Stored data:

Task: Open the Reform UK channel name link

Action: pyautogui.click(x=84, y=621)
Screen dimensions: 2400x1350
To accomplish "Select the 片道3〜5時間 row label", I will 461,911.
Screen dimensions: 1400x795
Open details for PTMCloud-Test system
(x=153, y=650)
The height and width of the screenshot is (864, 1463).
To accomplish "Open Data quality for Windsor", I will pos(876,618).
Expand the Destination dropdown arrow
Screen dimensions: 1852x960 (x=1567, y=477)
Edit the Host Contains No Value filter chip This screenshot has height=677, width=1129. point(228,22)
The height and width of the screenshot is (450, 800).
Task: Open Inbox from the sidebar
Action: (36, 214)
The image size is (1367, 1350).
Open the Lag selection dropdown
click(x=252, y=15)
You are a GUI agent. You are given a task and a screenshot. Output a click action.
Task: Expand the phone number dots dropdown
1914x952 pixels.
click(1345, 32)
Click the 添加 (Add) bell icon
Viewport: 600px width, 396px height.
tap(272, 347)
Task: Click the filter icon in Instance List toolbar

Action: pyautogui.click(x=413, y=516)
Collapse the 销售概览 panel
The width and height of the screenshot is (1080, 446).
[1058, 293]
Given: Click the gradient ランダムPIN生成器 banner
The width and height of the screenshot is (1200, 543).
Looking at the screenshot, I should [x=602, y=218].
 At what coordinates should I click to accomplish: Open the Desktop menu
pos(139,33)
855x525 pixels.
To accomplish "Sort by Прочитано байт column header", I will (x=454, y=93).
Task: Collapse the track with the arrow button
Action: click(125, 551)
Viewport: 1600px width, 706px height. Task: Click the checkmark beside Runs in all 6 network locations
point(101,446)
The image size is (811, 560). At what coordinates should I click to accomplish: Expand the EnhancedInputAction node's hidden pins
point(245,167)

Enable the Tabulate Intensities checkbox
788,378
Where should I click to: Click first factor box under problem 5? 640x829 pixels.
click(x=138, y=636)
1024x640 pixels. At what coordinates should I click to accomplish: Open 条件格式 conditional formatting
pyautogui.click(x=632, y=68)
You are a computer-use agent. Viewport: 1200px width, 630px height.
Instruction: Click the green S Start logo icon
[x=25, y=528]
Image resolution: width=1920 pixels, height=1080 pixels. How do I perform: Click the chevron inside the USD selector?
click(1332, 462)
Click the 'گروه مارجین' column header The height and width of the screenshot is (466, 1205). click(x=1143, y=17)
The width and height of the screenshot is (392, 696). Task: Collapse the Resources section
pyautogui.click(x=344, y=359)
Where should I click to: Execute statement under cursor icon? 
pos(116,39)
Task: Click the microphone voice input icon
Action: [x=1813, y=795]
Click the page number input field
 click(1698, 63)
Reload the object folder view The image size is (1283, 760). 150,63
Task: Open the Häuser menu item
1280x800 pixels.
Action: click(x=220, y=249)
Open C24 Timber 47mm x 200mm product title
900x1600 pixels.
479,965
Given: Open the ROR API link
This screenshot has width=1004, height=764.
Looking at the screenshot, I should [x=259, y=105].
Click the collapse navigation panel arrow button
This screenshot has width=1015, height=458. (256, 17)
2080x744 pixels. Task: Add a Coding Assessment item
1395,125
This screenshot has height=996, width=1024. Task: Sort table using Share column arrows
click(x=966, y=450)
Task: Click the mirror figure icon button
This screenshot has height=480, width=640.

What to produce:
Down to the last line, copy the entries above exactly.

Written response:
Task: Open the Reform UK channel name link

Action: pyautogui.click(x=84, y=621)
Screen dimensions: 2400x1350
To accomplish "Select the 片道3〜5時間 row label", I will 461,911.
Screen dimensions: 1400x795
Open details for PTMCloud-Test system
(x=153, y=650)
The height and width of the screenshot is (864, 1463).
To accomplish "Open Data quality for Windsor", I will pos(876,618).
Expand the Destination dropdown arrow
Screen dimensions: 1852x960 (x=1567, y=477)
Edit the Host Contains No Value filter chip This screenshot has height=677, width=1129. point(228,22)
The height and width of the screenshot is (450, 800).
Task: Open Inbox from the sidebar
Action: (36, 214)
The image size is (1367, 1350).
Open the Lag selection dropdown
click(x=252, y=15)
You are a GUI agent. You are given a task and a screenshot. Output a click action.
Task: Expand the phone number dots dropdown
1914x952 pixels.
click(1345, 32)
Click the 添加 (Add) bell icon
Viewport: 600px width, 396px height.
tap(272, 347)
Task: Click the filter icon in Instance List toolbar

Action: pyautogui.click(x=413, y=516)
Collapse the 销售概览 panel
The width and height of the screenshot is (1080, 446).
[1058, 293]
Given: Click the gradient ランダムPIN生成器 banner
The width and height of the screenshot is (1200, 543).
Looking at the screenshot, I should [x=602, y=218].
 At what coordinates should I click to accomplish: Open the Desktop menu
pos(139,33)
855x525 pixels.
To accomplish "Sort by Прочитано байт column header", I will (x=454, y=93).
Task: Collapse the track with the arrow button
Action: click(125, 551)
Viewport: 1600px width, 706px height. Task: Click the checkmark beside Runs in all 6 network locations
point(101,446)
The image size is (811, 560). At what coordinates should I click to accomplish: Expand the EnhancedInputAction node's hidden pins
point(245,167)

Enable the Tabulate Intensities checkbox
788,378
Where should I click to: Click first factor box under problem 5? 640x829 pixels.
click(x=138, y=636)
1024x640 pixels. At what coordinates should I click to accomplish: Open 条件格式 conditional formatting
pyautogui.click(x=632, y=68)
You are a computer-use agent. Viewport: 1200px width, 630px height.
Instruction: Click the green S Start logo icon
[x=25, y=528]
Image resolution: width=1920 pixels, height=1080 pixels. How do I perform: Click the chevron inside the USD selector?
click(1332, 462)
Click the 'گروه مارجین' column header The height and width of the screenshot is (466, 1205). click(x=1143, y=17)
The width and height of the screenshot is (392, 696). Task: Collapse the Resources section
pyautogui.click(x=344, y=359)
Where should I click to: Execute statement under cursor icon? 
pos(116,39)
Task: Click the microphone voice input icon
Action: [x=1813, y=795]
Click the page number input field
 click(1698, 63)
Reload the object folder view The image size is (1283, 760). 150,63
Task: Open the Häuser menu item
1280x800 pixels.
Action: click(x=220, y=249)
Open C24 Timber 47mm x 200mm product title
900x1600 pixels.
479,965
Given: Open the ROR API link
This screenshot has width=1004, height=764.
Looking at the screenshot, I should [x=259, y=105].
Click the collapse navigation panel arrow button
This screenshot has width=1015, height=458. (256, 17)
2080x744 pixels. Task: Add a Coding Assessment item
1395,125
This screenshot has height=996, width=1024. Task: Sort table using Share column arrows
click(x=966, y=450)
Task: Click the mirror figure icon button
This screenshot has height=480, width=640.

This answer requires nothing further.